───── RECORD SET ─────

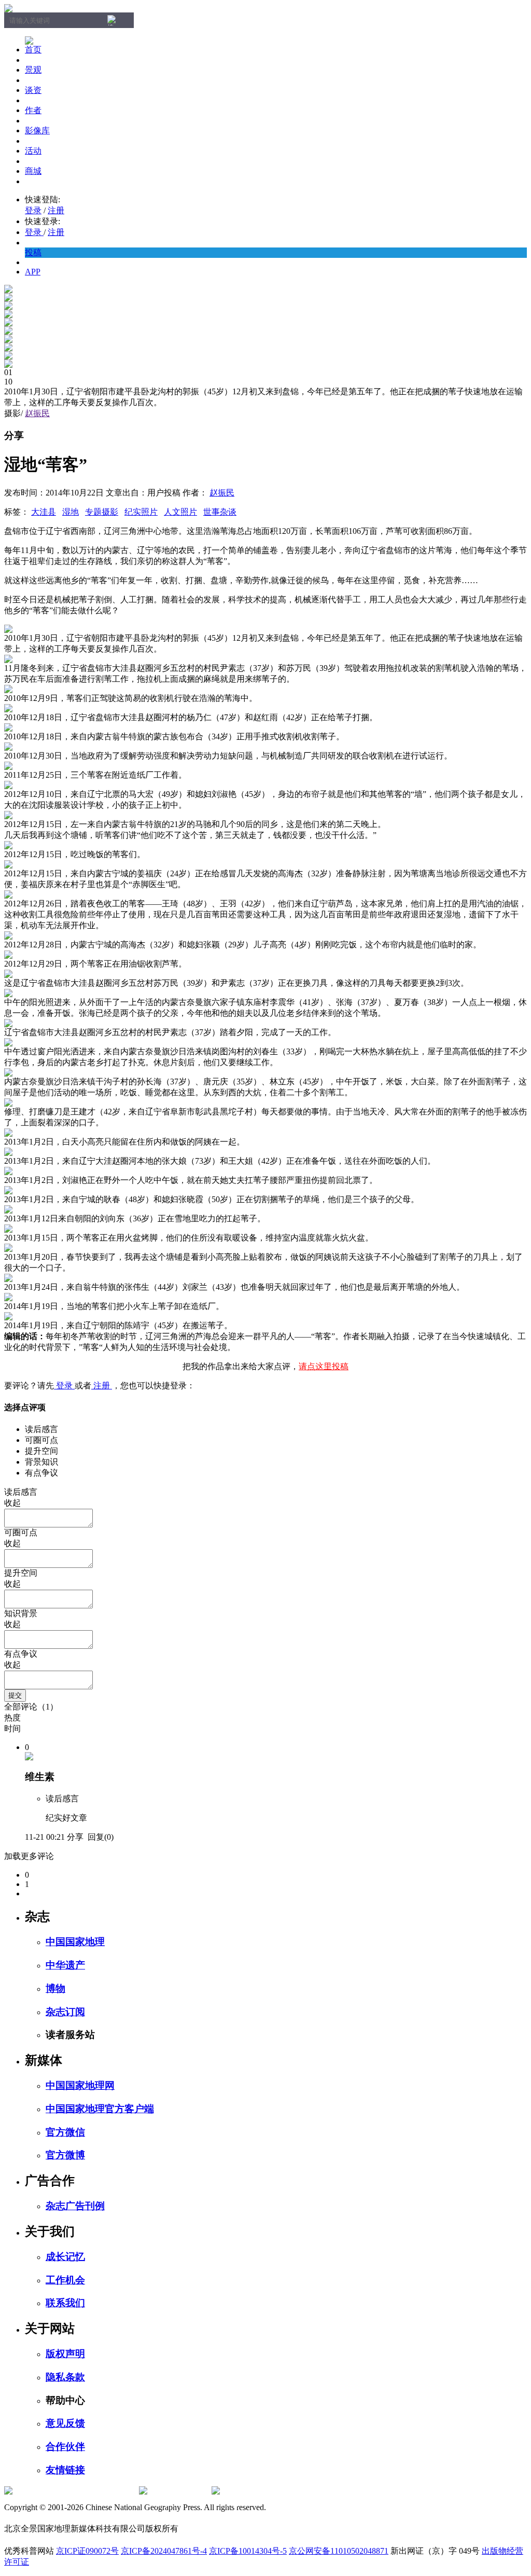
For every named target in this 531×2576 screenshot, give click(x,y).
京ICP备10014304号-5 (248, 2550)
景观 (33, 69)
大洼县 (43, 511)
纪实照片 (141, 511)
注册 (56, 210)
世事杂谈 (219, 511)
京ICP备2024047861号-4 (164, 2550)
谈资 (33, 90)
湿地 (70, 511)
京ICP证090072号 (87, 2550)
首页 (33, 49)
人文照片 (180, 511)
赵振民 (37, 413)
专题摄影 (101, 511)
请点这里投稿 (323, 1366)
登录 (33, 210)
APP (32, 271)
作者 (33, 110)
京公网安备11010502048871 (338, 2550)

─────
───── RECORD SET ─────

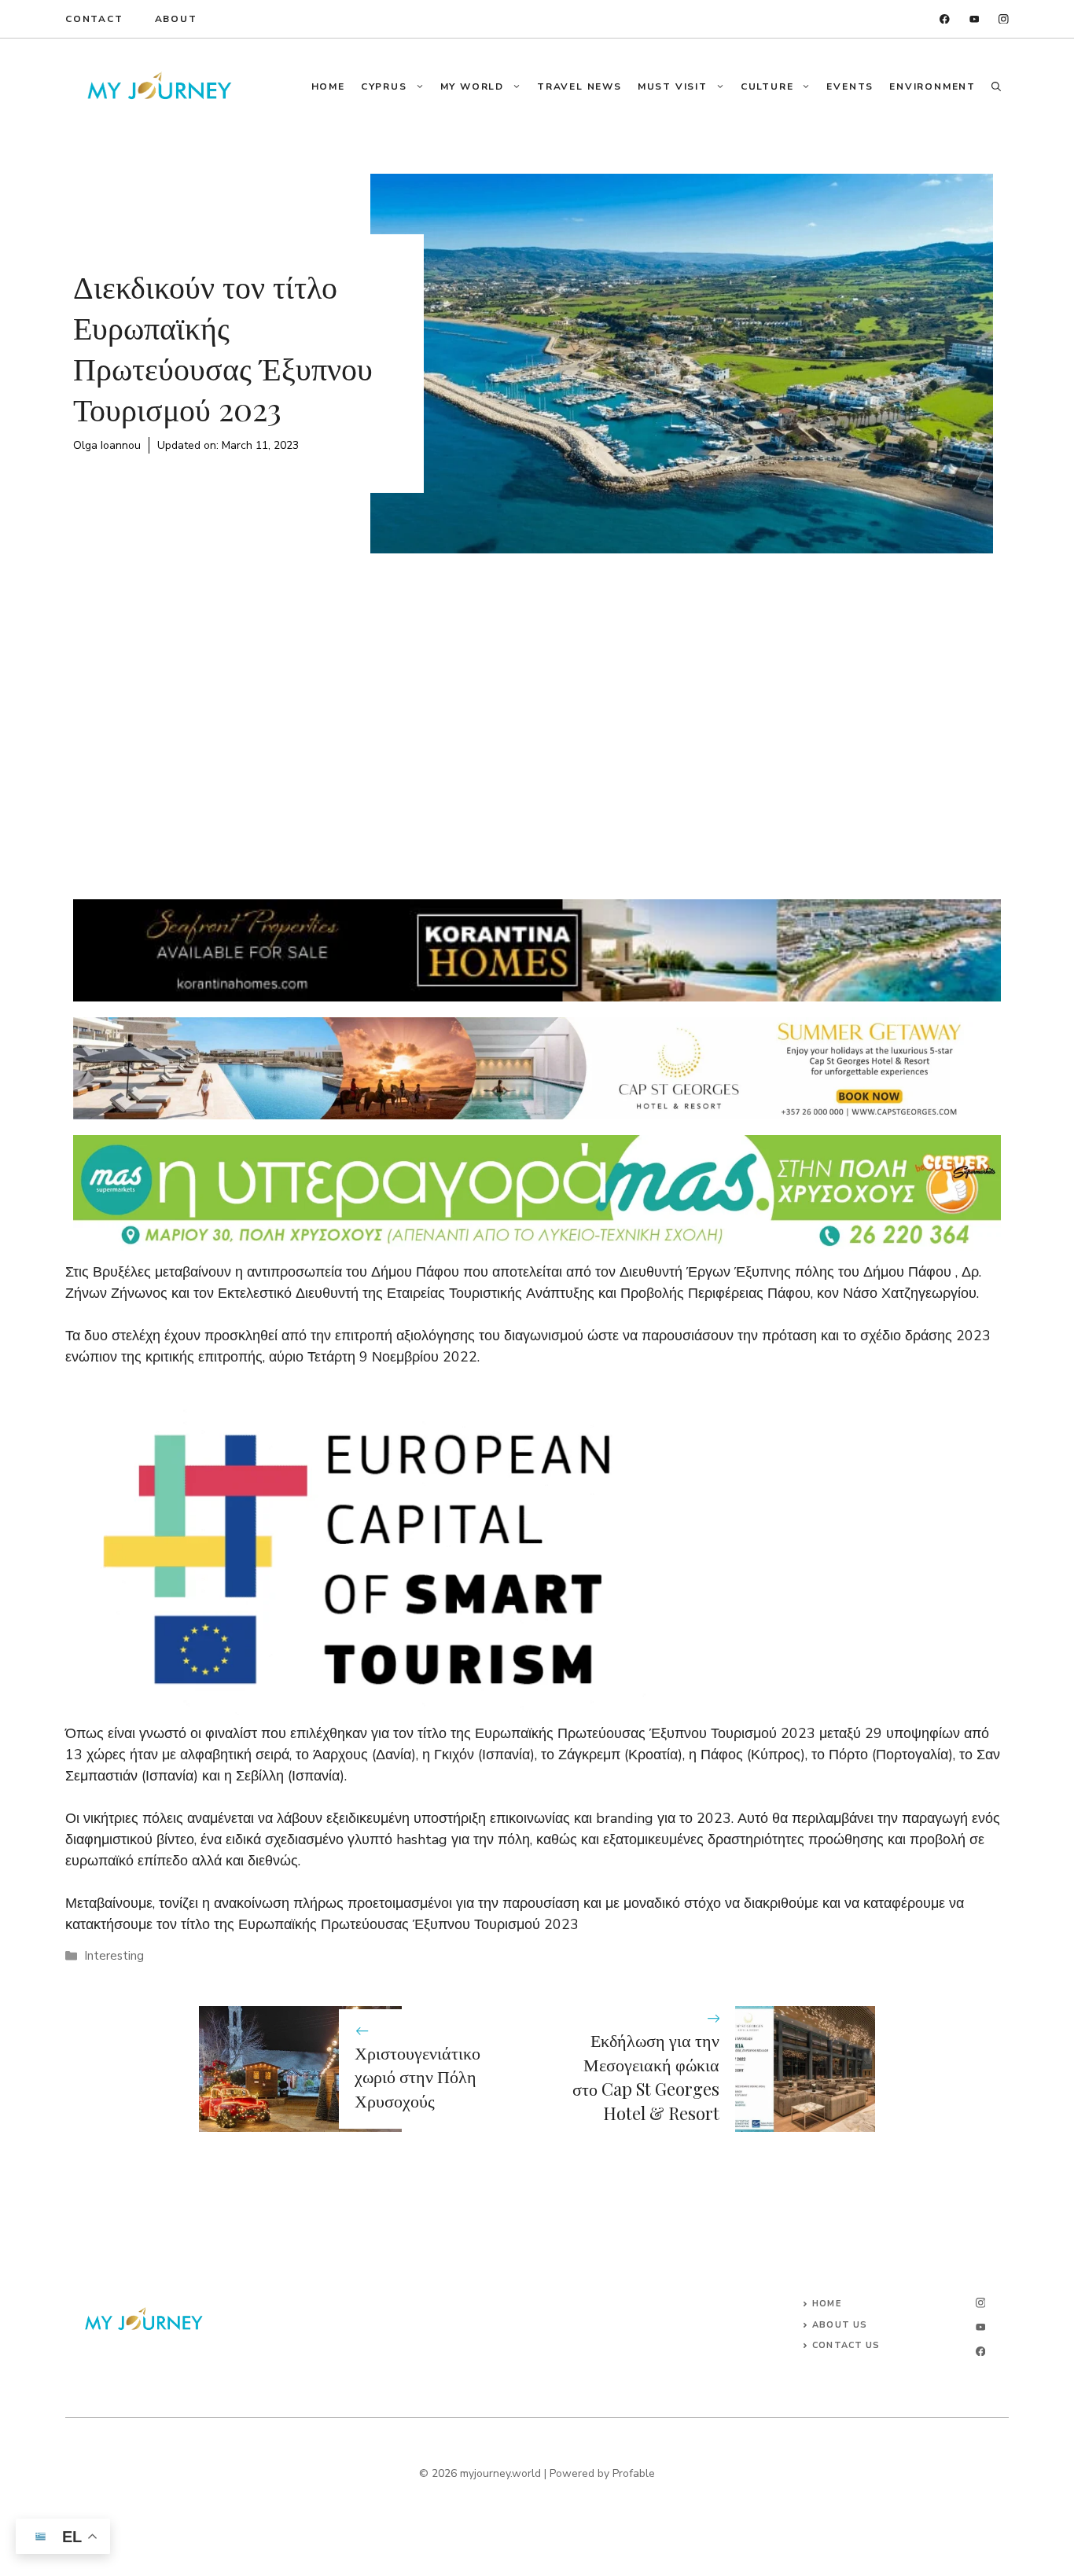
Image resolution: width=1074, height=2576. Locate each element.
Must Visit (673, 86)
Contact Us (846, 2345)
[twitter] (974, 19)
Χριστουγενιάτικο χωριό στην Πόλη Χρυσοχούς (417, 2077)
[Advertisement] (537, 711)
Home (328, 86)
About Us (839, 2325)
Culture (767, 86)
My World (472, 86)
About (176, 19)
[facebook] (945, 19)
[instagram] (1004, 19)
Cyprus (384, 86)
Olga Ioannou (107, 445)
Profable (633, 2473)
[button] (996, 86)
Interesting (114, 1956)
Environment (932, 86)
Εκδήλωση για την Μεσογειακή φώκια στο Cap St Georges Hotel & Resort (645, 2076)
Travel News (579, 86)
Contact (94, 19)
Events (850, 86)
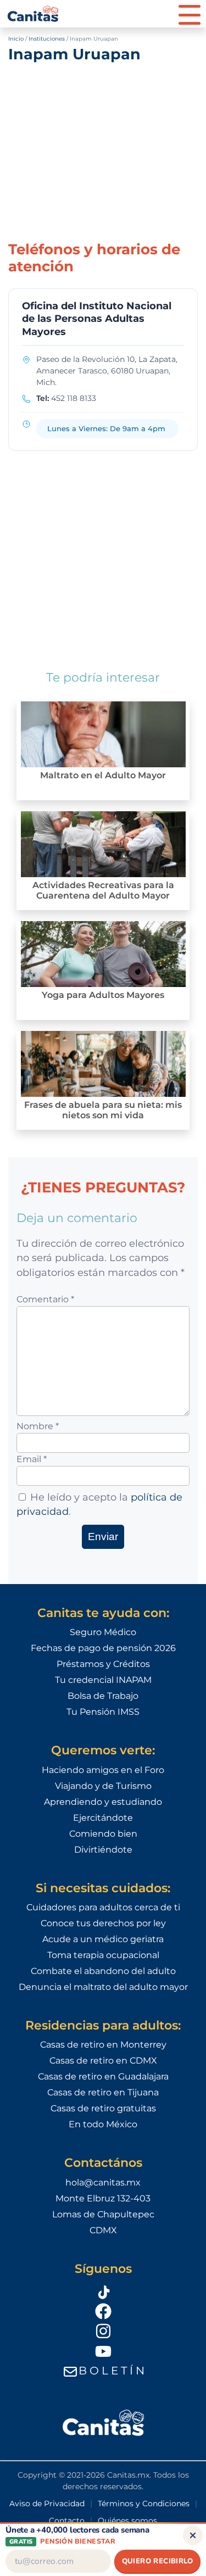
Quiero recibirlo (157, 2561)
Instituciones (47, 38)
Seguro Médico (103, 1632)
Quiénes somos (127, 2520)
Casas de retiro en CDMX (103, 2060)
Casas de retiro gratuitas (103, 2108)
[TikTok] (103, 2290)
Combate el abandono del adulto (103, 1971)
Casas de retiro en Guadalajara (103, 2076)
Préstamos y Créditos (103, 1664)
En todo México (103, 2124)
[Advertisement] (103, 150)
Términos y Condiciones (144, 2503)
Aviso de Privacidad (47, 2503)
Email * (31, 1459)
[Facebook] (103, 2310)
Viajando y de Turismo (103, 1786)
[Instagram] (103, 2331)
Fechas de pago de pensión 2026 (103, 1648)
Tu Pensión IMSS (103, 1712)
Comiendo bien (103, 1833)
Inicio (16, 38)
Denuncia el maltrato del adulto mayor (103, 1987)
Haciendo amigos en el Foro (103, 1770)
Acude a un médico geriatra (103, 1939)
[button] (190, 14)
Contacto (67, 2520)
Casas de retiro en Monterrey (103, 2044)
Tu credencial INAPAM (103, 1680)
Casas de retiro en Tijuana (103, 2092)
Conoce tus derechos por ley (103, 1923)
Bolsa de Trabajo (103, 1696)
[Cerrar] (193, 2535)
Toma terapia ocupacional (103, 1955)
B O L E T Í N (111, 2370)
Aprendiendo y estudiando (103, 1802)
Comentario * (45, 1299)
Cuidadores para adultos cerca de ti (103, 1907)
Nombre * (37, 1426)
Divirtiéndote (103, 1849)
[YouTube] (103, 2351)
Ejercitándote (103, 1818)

─────

| WHAT THE EXERCISE ASKS |
Out of the material above, output word for word the line with "Quiero recibirlo (157, 2561)", the line with "Inicio (16, 38)", and all lines between them, with nothing else.

| SOLUTION FOR THIS TASK |
Quiero recibirlo (157, 2561)
Instituciones (47, 38)
Seguro Médico (103, 1632)
Quiénes somos (127, 2520)
Casas de retiro en CDMX (103, 2060)
Casas de retiro gratuitas (103, 2108)
[TikTok] (103, 2290)
Combate el abandono del adulto (103, 1971)
Casas de retiro en Guadalajara (103, 2076)
Préstamos y Créditos (103, 1664)
En todo México (103, 2124)
[Advertisement] (103, 150)
Términos y Condiciones (144, 2503)
Aviso de Privacidad (47, 2503)
Email * (31, 1459)
[Facebook] (103, 2310)
Viajando y de Turismo (103, 1786)
[Instagram] (103, 2331)
Fechas de pago de pensión 2026 (103, 1648)
Tu Pensión IMSS (103, 1712)
Comiendo bien (103, 1833)
Inicio (16, 38)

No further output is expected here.